The cholesterol drug alirocumab reduced low-density lipoprotein (LDL) cholesterol by 35.6% compared to placebo in adult patients with homozygous familial hypercholesterolemia (HoFH), according to a phase three clinical trial presented at the American College of Cardiology's Annual Scientific Session Together with World Congress of Cardiology (ACC.20/WCC).
HoFH is a genetic condition that causes dangerously high levels of LDL cholesterol that are difficult to control with existing medications. Patients with HoFH have two copies of the faulty gene that causes familial hypercholesterolemia (FH) and often respond poorly to conventional treatment. Uncontrolled LDL cholesterol leads to plaque building up in the arteries and FH patients face a high risk of coronary artery disease beginning as early as childhood.
Alirocumab is a monoclonal antibody approved by the U.S. Food and Drug Administration for treating high LDL cholesterol levels in adults alone or in combination with other lipid-lowering therapies. It boosts the body's ability to remove LDL cholesterol from circulation by blocking PCSK9, a protein that keeps LDL cholesterol circulating in the body. Alirocumab has been tested for use in a wide range of patients with high cholesterol, but the new placebo-controlled trial is the first to assess the efficacy and safety of the drug for patients with HoFH.
This trial is the largest randomized controlled interventional trial in adults with HoFH to date and offers important insights into the disease. Alirocumab is a potential new therapy that should be considered in appropriate patients with HoFH."
Dirk Blom, MD, PhD, head of the Division of Lipidology in the Department of Medicine at the University of Cape Town in Cape Town, South Africa and the study's lead author
The trial enrolled 69 patients with HoFH. Forty-five patients were randomly assigned to receive alirocumab via subcutaneous injection every two weeks for 12 weeks. The rest received placebo injections. All patients maintained their regular cholesterol medications and treatments, such as statins, ezetimibe, lomitapide and apheresis, but did not take any other PCSK9 inhibitors.
At 12 weeks, average LDL cholesterol levels among those receiving alirocumab were 26.9% lower than at the trial's start while LDL cholesterol levels among those receiving placebo rose by 8.6%, resulting in an average relative reduction of 35.6% among those receiving alirocumab, meeting the trial's primary endpoint. The average absolute reduction in LDL cholesterol in the patients receiving alirocumab was 62.8 mg/dL.

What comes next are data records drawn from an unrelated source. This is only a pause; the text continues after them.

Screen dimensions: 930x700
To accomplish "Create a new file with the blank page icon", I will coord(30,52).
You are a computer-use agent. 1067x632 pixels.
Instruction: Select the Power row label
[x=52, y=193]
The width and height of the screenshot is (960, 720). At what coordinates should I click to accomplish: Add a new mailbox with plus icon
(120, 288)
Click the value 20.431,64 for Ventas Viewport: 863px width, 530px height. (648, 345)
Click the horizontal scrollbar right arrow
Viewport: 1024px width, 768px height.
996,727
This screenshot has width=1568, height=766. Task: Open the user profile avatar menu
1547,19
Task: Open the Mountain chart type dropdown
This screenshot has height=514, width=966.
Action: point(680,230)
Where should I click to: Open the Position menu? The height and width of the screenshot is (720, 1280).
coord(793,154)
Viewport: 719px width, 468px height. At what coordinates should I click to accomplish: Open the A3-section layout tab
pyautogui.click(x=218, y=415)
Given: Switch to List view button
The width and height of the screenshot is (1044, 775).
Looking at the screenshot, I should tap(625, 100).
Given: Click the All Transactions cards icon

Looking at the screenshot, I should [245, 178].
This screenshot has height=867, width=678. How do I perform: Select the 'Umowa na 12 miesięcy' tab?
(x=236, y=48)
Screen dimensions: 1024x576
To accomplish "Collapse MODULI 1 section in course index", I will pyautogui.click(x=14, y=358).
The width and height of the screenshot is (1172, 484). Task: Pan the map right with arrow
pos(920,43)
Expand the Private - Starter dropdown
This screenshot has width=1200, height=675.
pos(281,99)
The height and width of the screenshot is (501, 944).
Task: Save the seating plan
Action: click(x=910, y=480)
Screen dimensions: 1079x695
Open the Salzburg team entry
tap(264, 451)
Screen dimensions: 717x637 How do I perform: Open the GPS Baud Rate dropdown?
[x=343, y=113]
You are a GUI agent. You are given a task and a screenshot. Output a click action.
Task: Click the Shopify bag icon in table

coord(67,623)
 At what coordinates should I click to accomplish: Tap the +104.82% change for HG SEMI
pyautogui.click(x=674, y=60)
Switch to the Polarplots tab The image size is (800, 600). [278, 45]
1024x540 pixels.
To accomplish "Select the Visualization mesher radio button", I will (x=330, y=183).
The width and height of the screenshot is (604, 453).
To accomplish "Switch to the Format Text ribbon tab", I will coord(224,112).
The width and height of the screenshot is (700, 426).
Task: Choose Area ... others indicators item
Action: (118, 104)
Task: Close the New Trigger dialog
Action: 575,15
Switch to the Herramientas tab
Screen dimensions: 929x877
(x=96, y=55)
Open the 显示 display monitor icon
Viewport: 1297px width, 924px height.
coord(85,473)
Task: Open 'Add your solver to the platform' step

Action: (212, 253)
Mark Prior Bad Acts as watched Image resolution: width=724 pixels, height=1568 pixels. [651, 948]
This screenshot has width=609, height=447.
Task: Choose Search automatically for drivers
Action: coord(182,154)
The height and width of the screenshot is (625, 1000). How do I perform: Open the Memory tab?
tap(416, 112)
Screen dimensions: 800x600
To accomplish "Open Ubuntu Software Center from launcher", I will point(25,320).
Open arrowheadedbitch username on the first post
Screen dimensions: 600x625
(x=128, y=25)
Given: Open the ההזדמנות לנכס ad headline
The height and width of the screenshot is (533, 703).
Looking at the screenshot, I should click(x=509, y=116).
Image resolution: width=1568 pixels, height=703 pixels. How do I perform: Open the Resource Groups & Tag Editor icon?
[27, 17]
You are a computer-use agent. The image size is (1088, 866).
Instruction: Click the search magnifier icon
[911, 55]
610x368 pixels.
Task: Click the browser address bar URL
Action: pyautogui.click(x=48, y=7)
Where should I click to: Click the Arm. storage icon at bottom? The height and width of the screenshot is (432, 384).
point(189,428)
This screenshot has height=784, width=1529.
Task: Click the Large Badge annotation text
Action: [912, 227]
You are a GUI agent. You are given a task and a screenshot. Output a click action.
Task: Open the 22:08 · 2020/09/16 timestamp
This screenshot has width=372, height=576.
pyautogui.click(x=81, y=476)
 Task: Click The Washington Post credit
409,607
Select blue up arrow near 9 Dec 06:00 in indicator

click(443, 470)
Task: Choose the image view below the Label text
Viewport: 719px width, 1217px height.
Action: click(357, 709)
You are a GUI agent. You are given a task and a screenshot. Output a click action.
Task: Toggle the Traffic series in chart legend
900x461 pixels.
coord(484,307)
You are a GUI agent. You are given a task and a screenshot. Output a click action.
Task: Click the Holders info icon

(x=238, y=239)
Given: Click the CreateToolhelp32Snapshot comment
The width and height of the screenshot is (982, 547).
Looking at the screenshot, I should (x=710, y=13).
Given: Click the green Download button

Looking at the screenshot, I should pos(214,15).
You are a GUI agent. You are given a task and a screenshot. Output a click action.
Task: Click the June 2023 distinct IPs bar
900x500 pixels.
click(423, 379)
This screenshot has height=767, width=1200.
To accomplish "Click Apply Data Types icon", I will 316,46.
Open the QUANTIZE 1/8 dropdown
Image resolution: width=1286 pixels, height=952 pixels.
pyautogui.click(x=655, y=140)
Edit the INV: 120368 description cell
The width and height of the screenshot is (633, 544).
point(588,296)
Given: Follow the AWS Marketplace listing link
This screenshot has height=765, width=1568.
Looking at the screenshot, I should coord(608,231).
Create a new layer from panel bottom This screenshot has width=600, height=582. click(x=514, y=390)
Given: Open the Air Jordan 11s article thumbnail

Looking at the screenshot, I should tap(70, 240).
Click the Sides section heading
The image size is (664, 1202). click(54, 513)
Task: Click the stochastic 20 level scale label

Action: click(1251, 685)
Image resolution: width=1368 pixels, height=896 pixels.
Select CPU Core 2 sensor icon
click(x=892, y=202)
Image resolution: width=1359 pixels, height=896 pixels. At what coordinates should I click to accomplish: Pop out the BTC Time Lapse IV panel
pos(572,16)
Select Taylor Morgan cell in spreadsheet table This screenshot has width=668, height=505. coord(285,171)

Alirocumab also substantially reduced other harmful lipids that are typically elevated in people with FH. On average, apolipoprotein B dropped by 29.8%, lipoprotein(a) dropped by 28.4%, non-high-density cholesterol dropped by 32.9% and total cholesterol dropped by 26.5% among those taking alirocumab compared to placebo.
The trial found alirocumab to be well-tolerated and no treatment-related serious adverse events occurred.
"This is a worthwhile potential treatment that helps to lower the LDL cholesterol, though a lot of patients still require additional therapy because the LDL cholesterol is so high at baseline. Unfortunately, there are also a small number of patients with specific mutations who do not respond, or only respond very poorly, to alirocumab," Blom said.
In the U.S., it is estimated that 1 in 250 adults have heterozygous FH and approximately 1 in 300,000 may have HoFH.
This study was funded by Regeneron Pharmaceuticals, makers of alirocumab.